Do not quit – do not throw in the towel!
You have been expecting things to happen – to you, to W and to your sitch. They didn’t happen but this does not mean that you have to give it all up. At the same time you have found out that sitch is different than you expected!
No wonder you are hurting like he.L.

You have been strong, much stronger than me, but you will have to find extra strength within yourselves now and properly again in the future.
You still can save your marriage but you will have to get a hold of yourselves and your feelings if not for M then for your children.

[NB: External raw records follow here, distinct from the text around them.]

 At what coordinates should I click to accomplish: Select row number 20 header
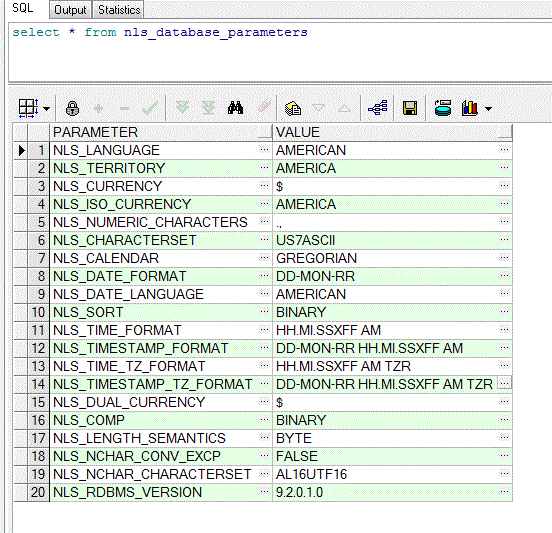click(x=38, y=492)
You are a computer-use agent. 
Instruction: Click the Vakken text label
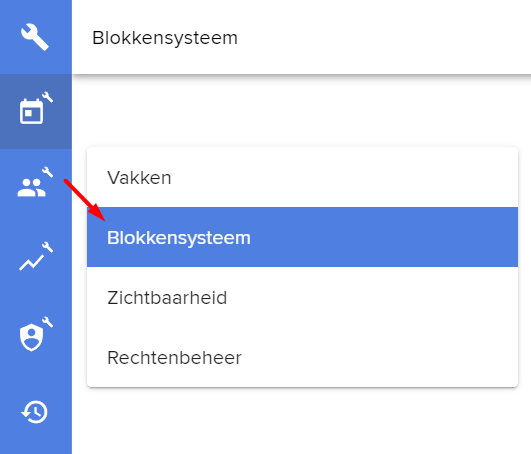pyautogui.click(x=139, y=177)
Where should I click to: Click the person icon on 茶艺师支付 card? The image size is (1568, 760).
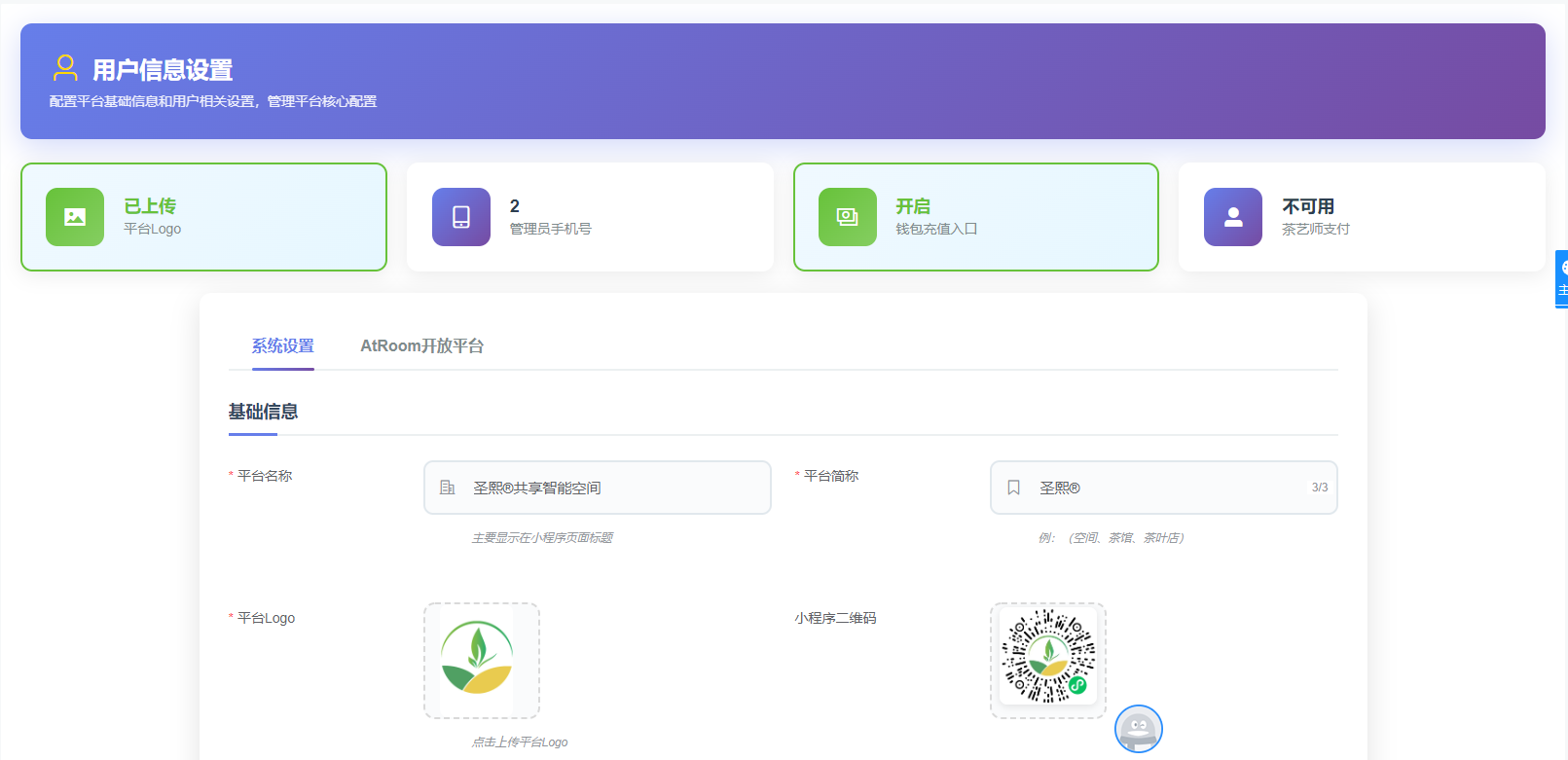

You are almost 5 months in and yet there’s a long way to go!
Remember the patience and all the other stuff you have been writing about in your threads.
Remember the words from VETs?
Remember the path you believed in 1 month ago?
Remember the strong P4L?
Remember the kind words Sandi2 wrote about you advising other people?
Remember how you looked at you, detachment, DBing…it all – just a few weeks ago?

You are acting on feelings! DON’T!
Do recall what you hoped to achieve and do realize that it is not too late?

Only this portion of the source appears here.